つまり、遺言は気持ちや意図を伝えるものであり、遺言書はそれを形にして法的に有効にするための手段なのです。
遺言書でできること
遺言書を作成することで、以下のようなことが可能になります:
財産に関すること
- 相続人の指定
- 遺産の分け方の明記
- 特定の人や団体への財産の贈与(遺贈)
- 生命保険の受取人変更
身分に関すること
- 子どもの認知
- 相続人からの除外(相続人の廃除)
- 未成年者の後見人の指定
その他
- 祭祀承継者の指定(仏壇や墓の管理者)
- 遺言執行者の任命
遺言書の種類とその特徴
遺言書には、大きく分けて以下の3つの種類があります。それぞれの特徴を理解し、自分に合った方法を選びましょう。
1. 自筆証書遺言
- 作り方:遺言の全文、日付、氏名を遺言者自身が手書きで記載し、押印する。
- 特徴:手軽で費用がかからない。ただし、形式に不備があると無効になるリスクがあります。
- ポイント:2020年から法改正により、自筆証書遺言の保管を法務局に依頼できるようになりました。
2. 公正証書遺言
- 作り方:公証役場で公証人に作成を依頼し、証人2人の立会いのもとで作成。
- 特徴:法的に最も安全な方法で、紛失や改ざんの心配がありません。
- 注意点:費用がかかるため、しっかり準備をしてから依頼しましょう。
3. 秘密証書遺言
- 作り方:遺言書を封筒に入れ、署名・押印したうえで公証人と証人に証明してもらう。

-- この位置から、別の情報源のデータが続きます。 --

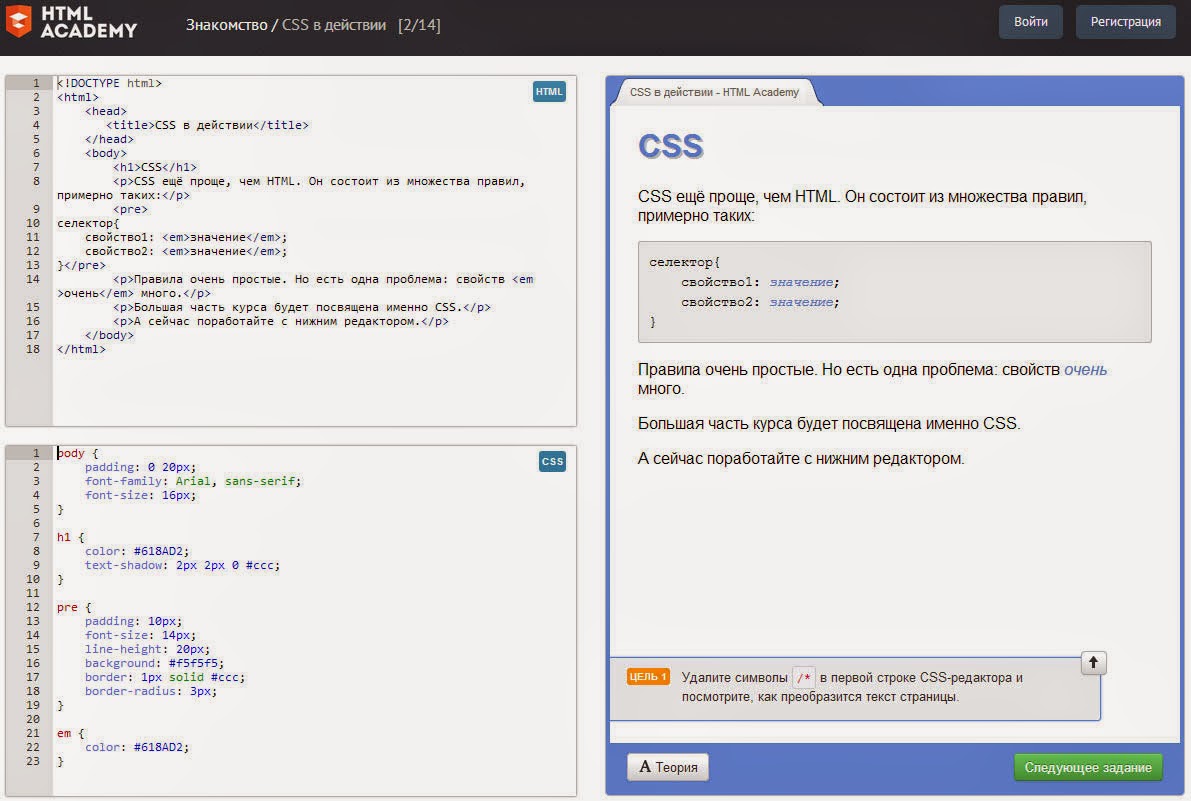Click the green Следующее задание button
Viewport: 1191px width, 801px height.
click(x=1087, y=767)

- 特徴:内容を秘密にできるが、紛失や形式の不備に注意が必要。
自筆証書遺言のメリットと注意点
メリット
- 費用がかからない。
- 自分一人で作成できる。
- 何度でも修正が可能。
注意点
- 遺言全文は手書きでなければなりません(パソコン作成は無効)。
- 日付を明確に書く。
- 必ず署名と押印をする。
遺言書作成時のポイント
- 法律に従った形式で作成する
適切な形式でなければ無効になる可能性があります。 - 専門家に相談する
不安がある場合は、行政書士や弁護士に相談しましょう。 - 保管場所を明確にする
家族が遺言書を見つけられないと意味がありません。必要であれば、公証役場や法務局に保管を依頼することをおすすめします。
まとめ
「遺言」は口頭で伝えるもので、「遺言書」は法的効力を持たせるための書面です。遺言書を作成することで、相続や財産分配を円滑に進めることが可能になります。遺言書の種類や作成時の注意点を押さえて、自分や家族にとって最適な形を選びましょう。